普通のクラスならば貴族ならば第一、平民ならば第二と分けられそこの管理人が寮を仕切っている。
だが、特科クラスⅦ組はあらゆる意味で規格外なので寮も分けられているのだが
「せめてもう少し掃除しとこうぜ……」
寮は売れ残っていたマンションタイプのものを改築したもので普通に住むぐらいは別に一応問題なかったのだが、管理人がいないせいか多少汚れていた。

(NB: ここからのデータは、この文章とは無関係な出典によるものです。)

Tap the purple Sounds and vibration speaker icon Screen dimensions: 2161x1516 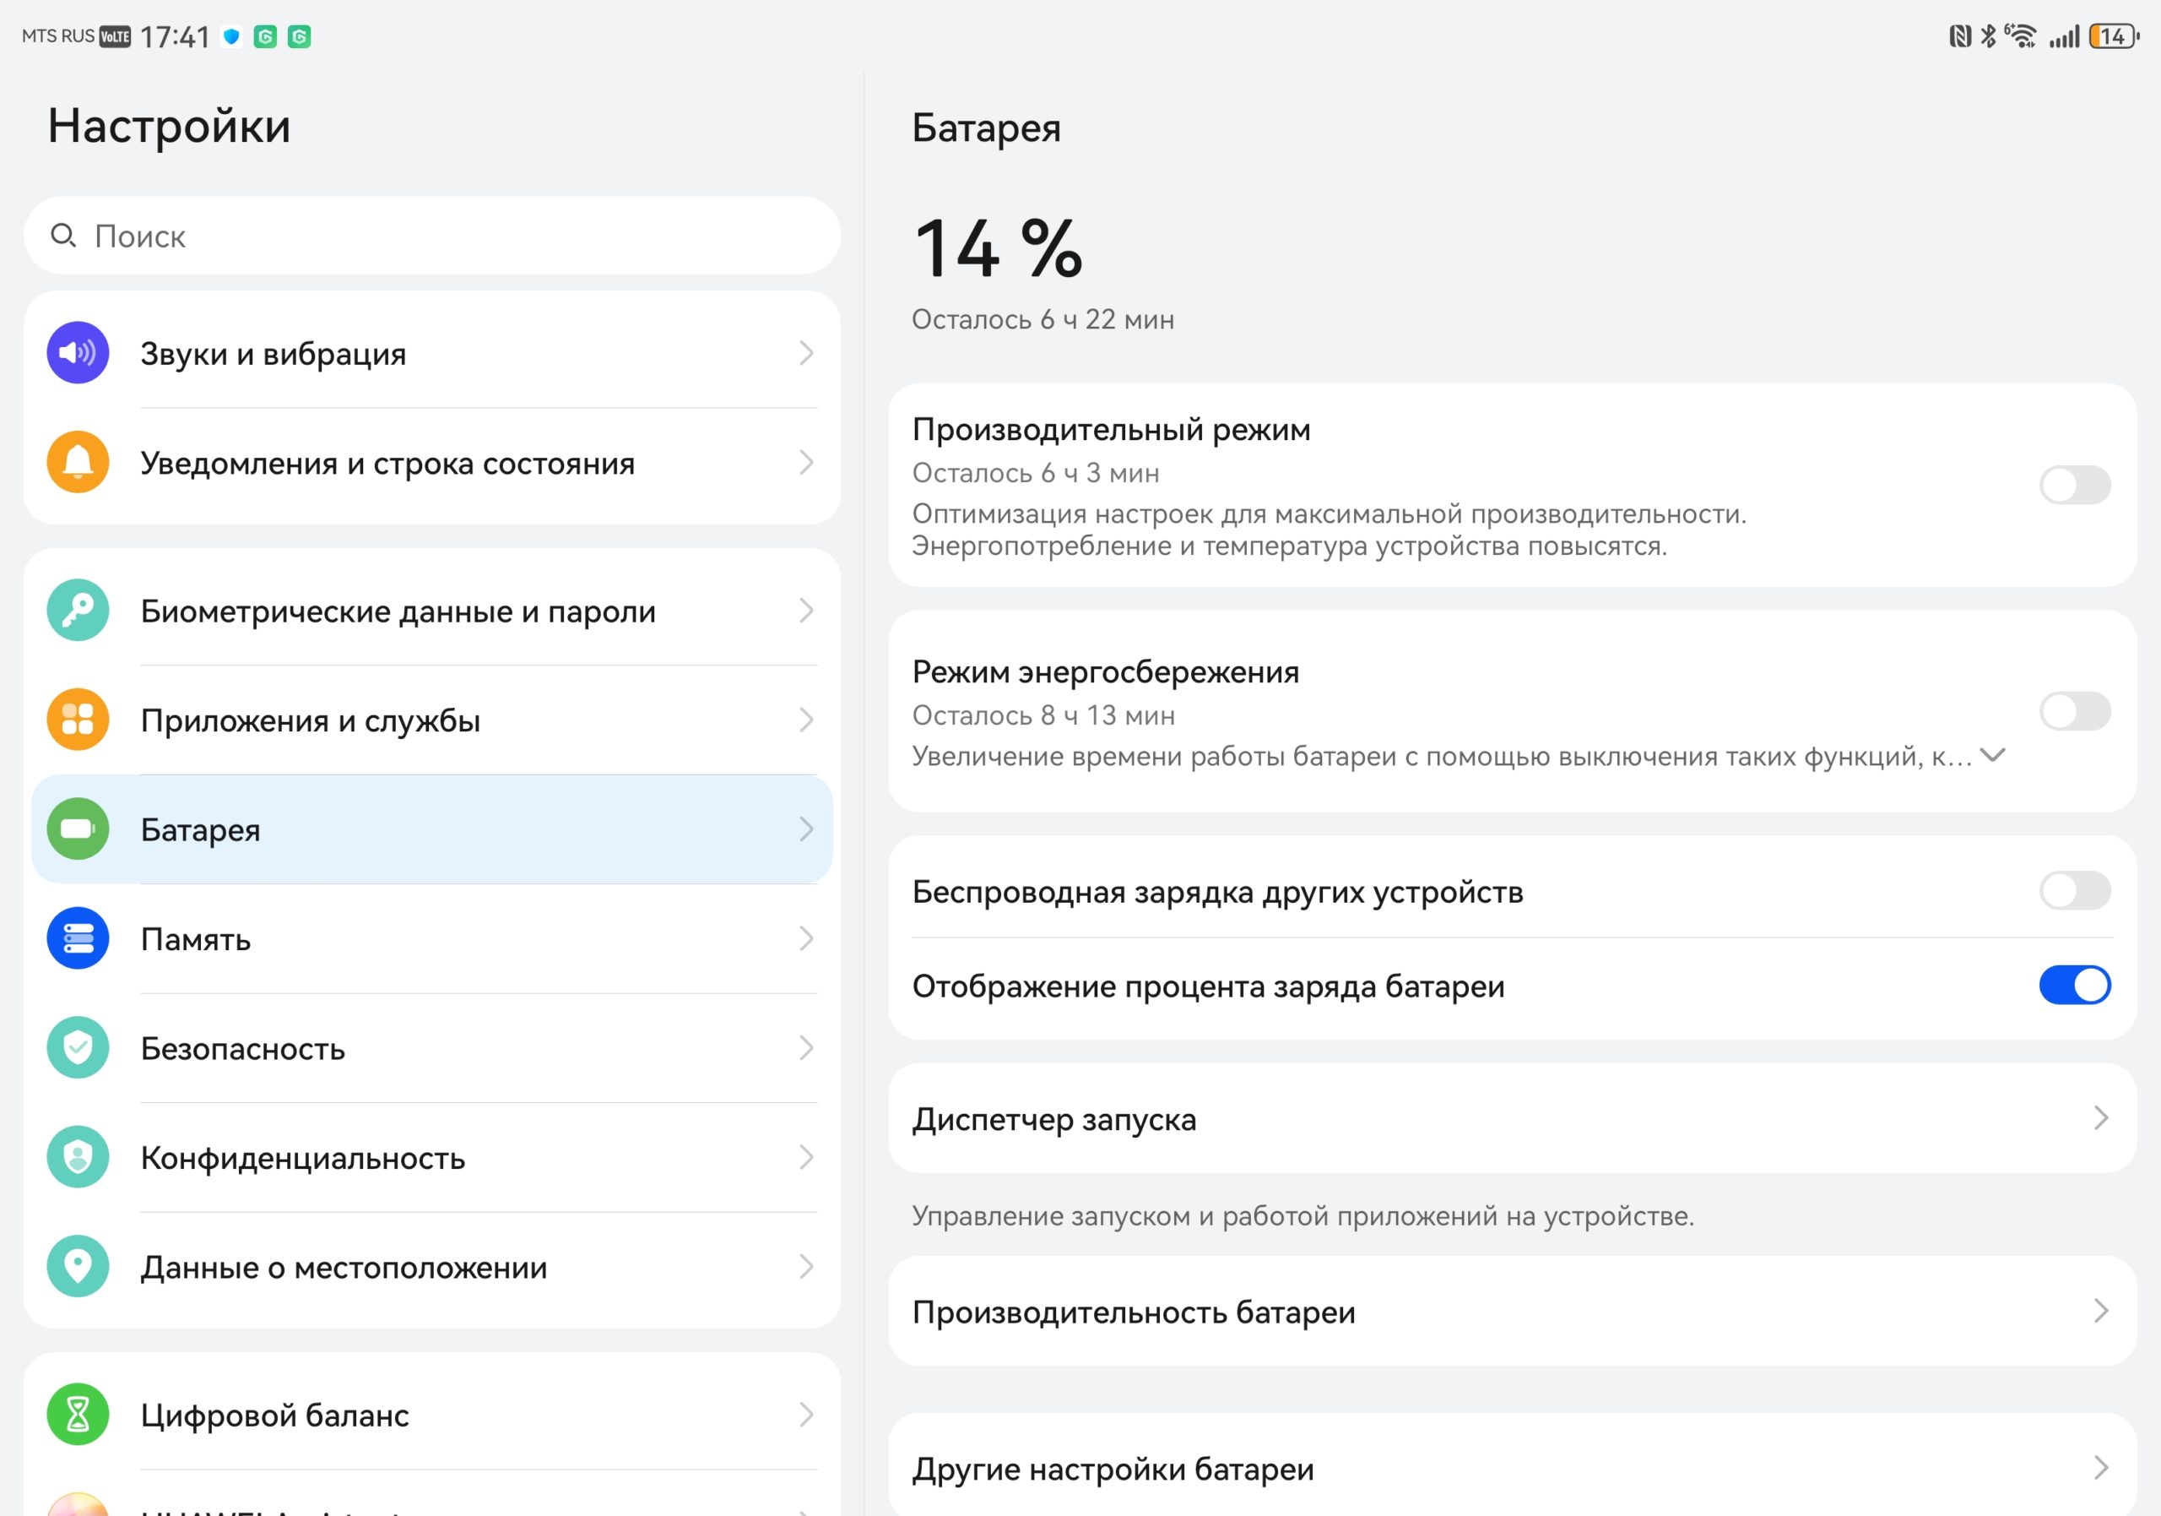(x=78, y=353)
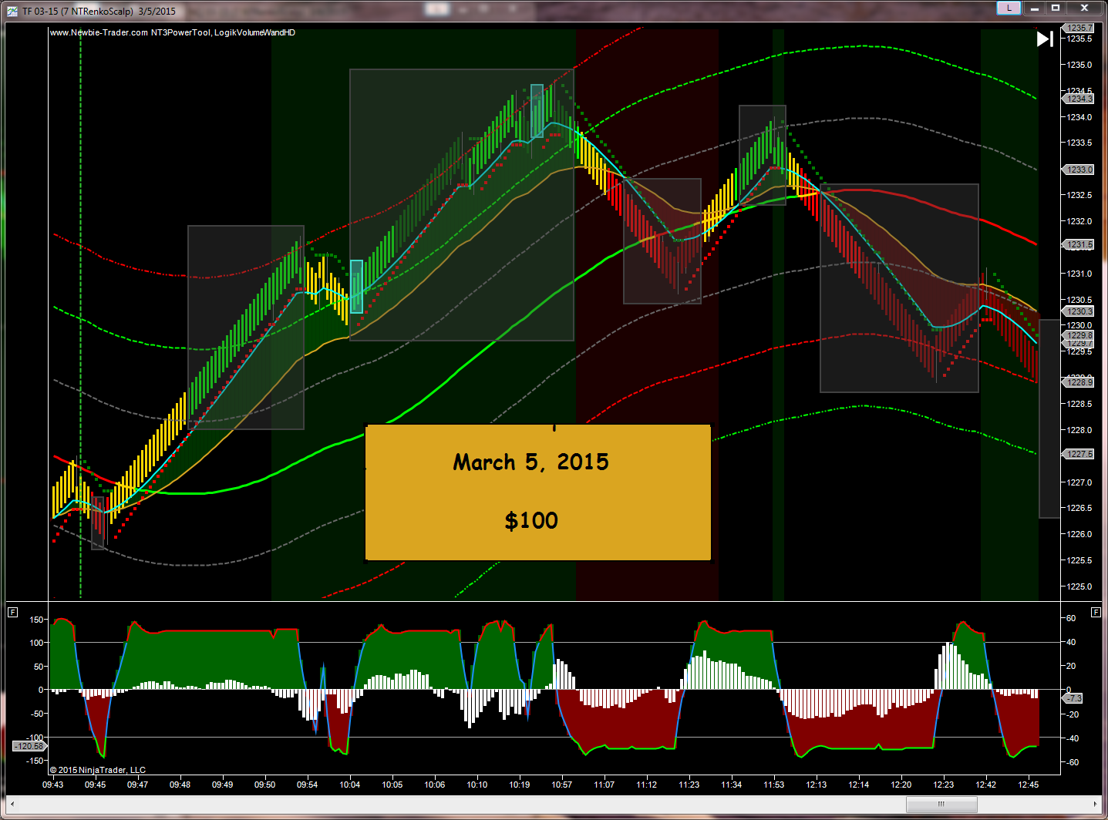Select the lower cyan rectangle drawing on yellow bars
Image resolution: width=1108 pixels, height=820 pixels.
pyautogui.click(x=356, y=287)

これでは不味いと思いいっそ全員で掃除しないかという提案は必然と出された。
「おい、皆。バケツじゃんけんだ」
「これで七回目だぞ……」
「まぁまぁ。文句を言っても仕方がない」
「まぁ、僕達も自分の意思で参加しちゃったからねー……」
「フフ、それに皆で掃除というのも悪くはないだろう」
ガイウスは前向きでいいなぁ、と思いながら男子でここに来ていない生徒を呼ぶ。
「おい、ユーシス。お前もじゃんけんだ」
「……ふん。何故俺まで……」
自分が指定された部屋からぶつぶつと文句を言いながら出てくるユーシス。
出てきた瞬間にマキアスが嫌なものを見たという顔に変化するがこの程度でそこまで変化していたらこいつ将来禿るんじゃないかと思う。
「文句を言うんじゃないっ。じゃんけんに勝てば楽ができるんだし、自分だけ貴族様だからといって特別扱いされてほしいか?」
「……ふん、無用だ。とっととやるぞ」
一々、突っかからんと喋れないのかとツッコみたいがそこまで言うのは面倒なのでじゃんけんをする。

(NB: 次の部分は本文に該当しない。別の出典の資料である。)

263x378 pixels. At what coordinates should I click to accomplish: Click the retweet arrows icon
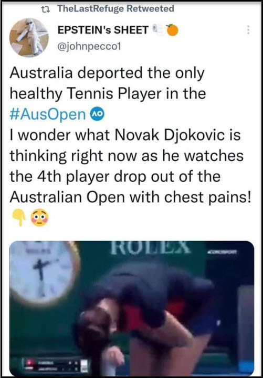point(45,9)
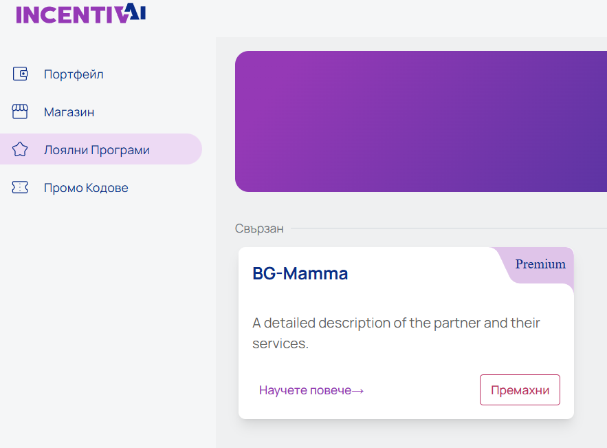Click the Свързан section heading
The height and width of the screenshot is (448, 607).
click(259, 228)
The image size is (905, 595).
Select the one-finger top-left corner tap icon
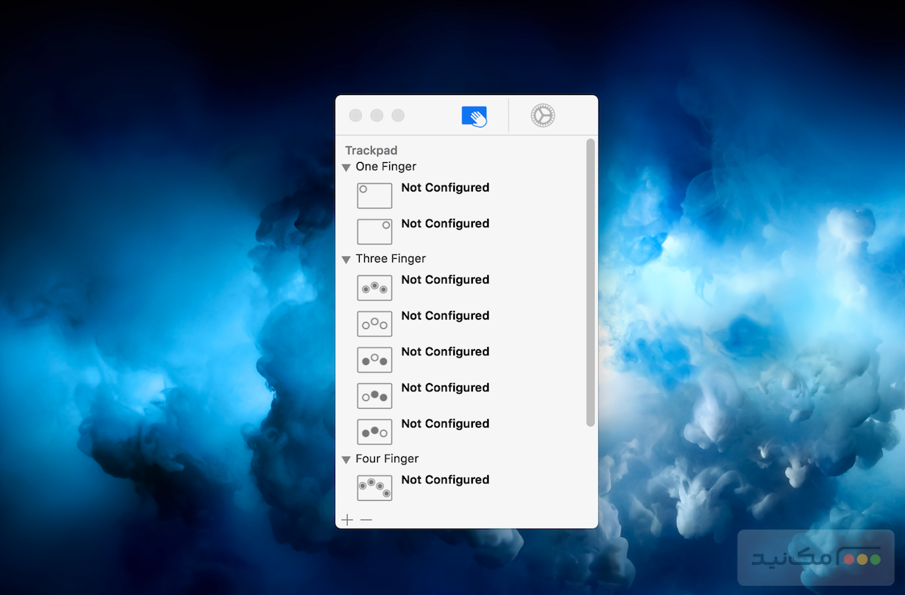coord(374,195)
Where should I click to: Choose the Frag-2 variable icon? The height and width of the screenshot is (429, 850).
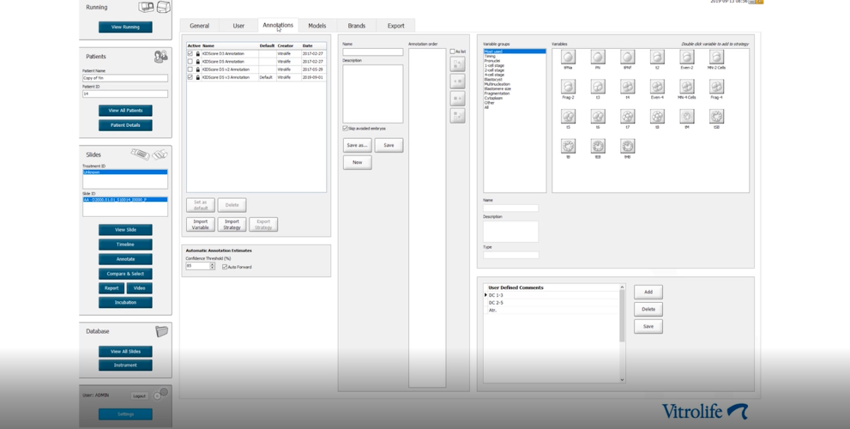point(568,87)

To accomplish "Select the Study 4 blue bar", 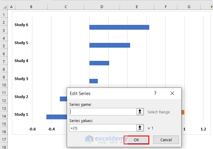I will coord(99,63).
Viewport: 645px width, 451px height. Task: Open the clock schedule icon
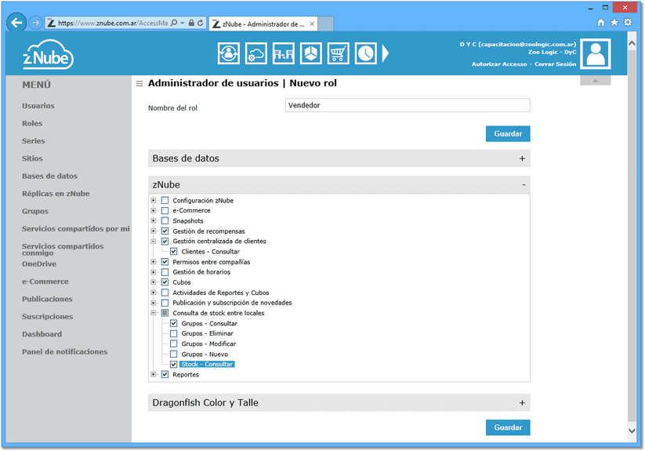[x=366, y=53]
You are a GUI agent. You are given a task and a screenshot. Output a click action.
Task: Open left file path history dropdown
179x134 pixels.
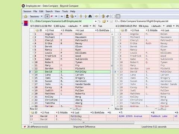pyautogui.click(x=95, y=21)
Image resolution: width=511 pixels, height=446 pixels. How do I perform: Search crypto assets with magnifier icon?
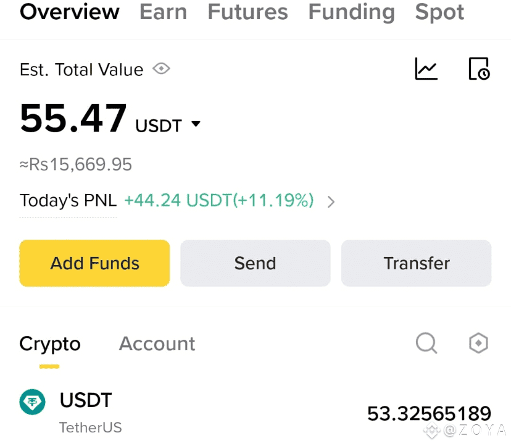pyautogui.click(x=426, y=342)
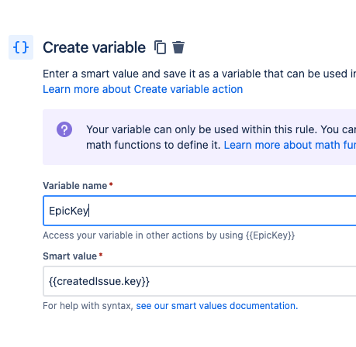Image resolution: width=356 pixels, height=347 pixels.
Task: Click the Create variable heading text
Action: pyautogui.click(x=94, y=47)
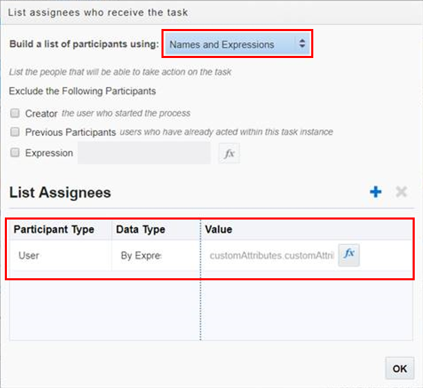Click the Data Type column header
The width and height of the screenshot is (423, 388).
coord(141,229)
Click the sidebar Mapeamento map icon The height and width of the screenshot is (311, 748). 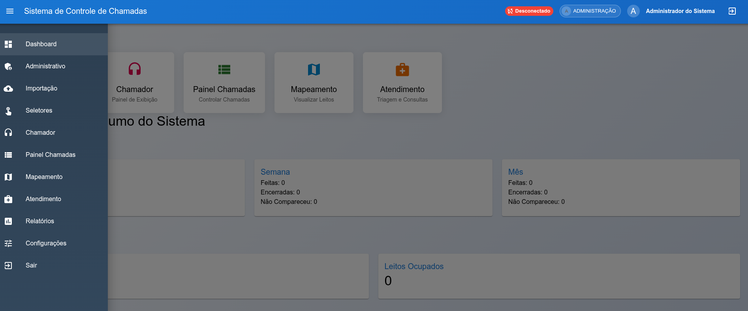pos(8,177)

すると負けたのはユーシスだったので特大の舌打ちをかまして全員分のバケツを持って下に降りていく。
「四大名門の息子をパしらせている図……」
「……これって僕達貴族の人やアルバレア公爵家に知られたら首を切られても文句が言えないことを実はしているんじゃ……」
「何を言う。貴族だからって特別扱いするんじゃないエリオット。あの尊大な奴は偶には地味な事というのを知るべきなんだ」
相変わらずだなぁ、と思うがまだ三日だからこんなものだろうとは思う。
「それにしてもだ……レイ。ユーシスはお前の事を気に入っているのかもな」
「ん? 藪から棒に何を言い出すんだリィン。俺は別にユーシスを優遇した覚えなんてないぜ? 別に冷遇もしてないが」
「そこが気に入られているんじゃないか?」
そういうもんかねぇ、と思うが話していたら夕食に間に合わない。
さぁて、バケツが来るまで荷物の整理をしようと暗黙の了解で各自の指定された部屋に戻ろうとした瞬間。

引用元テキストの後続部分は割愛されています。